The “David Bowie is” retrospective opens at London’s Victoria & Albert Museum this Saturday, and among the most visually impressive artifacts are more than 60 of the music icon’s stage-worn costumes. The ensembles — which have been preserved in climate-controlled conditions under the care of archivist Sandy Hirshkowitz — represent Bowie’s collaborations with fashion designers like Kansai Yamamoto, Alexander McQueen, and Ola Hudson (mother of Guns N’ Roses guitarist Slash) to create wardrobes for his fictionalised stage personas .
The exhibit, which also includes Bowie’s own costume sketches, set designs, and album artwork, is sponsored by Gucci. “David Bowie is… one of my greatest inspirations. His individuality, originality and authenticity have been defining.

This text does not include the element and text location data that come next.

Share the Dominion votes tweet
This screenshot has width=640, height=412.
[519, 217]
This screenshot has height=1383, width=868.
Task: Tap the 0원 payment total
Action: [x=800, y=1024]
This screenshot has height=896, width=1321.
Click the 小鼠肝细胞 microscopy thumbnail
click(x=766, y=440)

Through his creative genius his influence on music, fashion, art and popular culture over decades has been immeasurable and will continue to be for decades to come,” Gucci creative director Frida Giannini said in a statement.
Click on to see some of the costume highlights from the V&A Museum’s “David Bowie is” retrospective.
Bowie wore this Freddie Burretti-designed jumpsuit when he performed “Starman” (in character as Ziggy Stardust) on Top of the Pops in July 1972.
Bowie worked with Japanese designer Kansai Yamamoto to create this kabuki-inspired costume (called “Spring Rain”) and other structural pieces for the 1973 Aladdin Sane tour.
Records of Bowie’s measurements from the Ziggy Stardust years reveals the singer had a 26 and a half-inch waist when he wore this asymmetrical catsuit by designer Kansai Yamamoto.
Bowie wore this ensemble by Freddie Burretti on the cover of his 1974 album, David Live, and on the stage during his 1974 Diamond Dogs Tour.
The white sailor costume worn by Bowie during his 1978 Isolar II World Tour was designed by Natasha Kornilof, who also created the clown costume the singer wore when he posed for the album cover for Glamour.
Among the other costumes is a Union Jack coat designed by Bowie and British fashion designer Alexander McQueen for the album cover of Earthling (1997).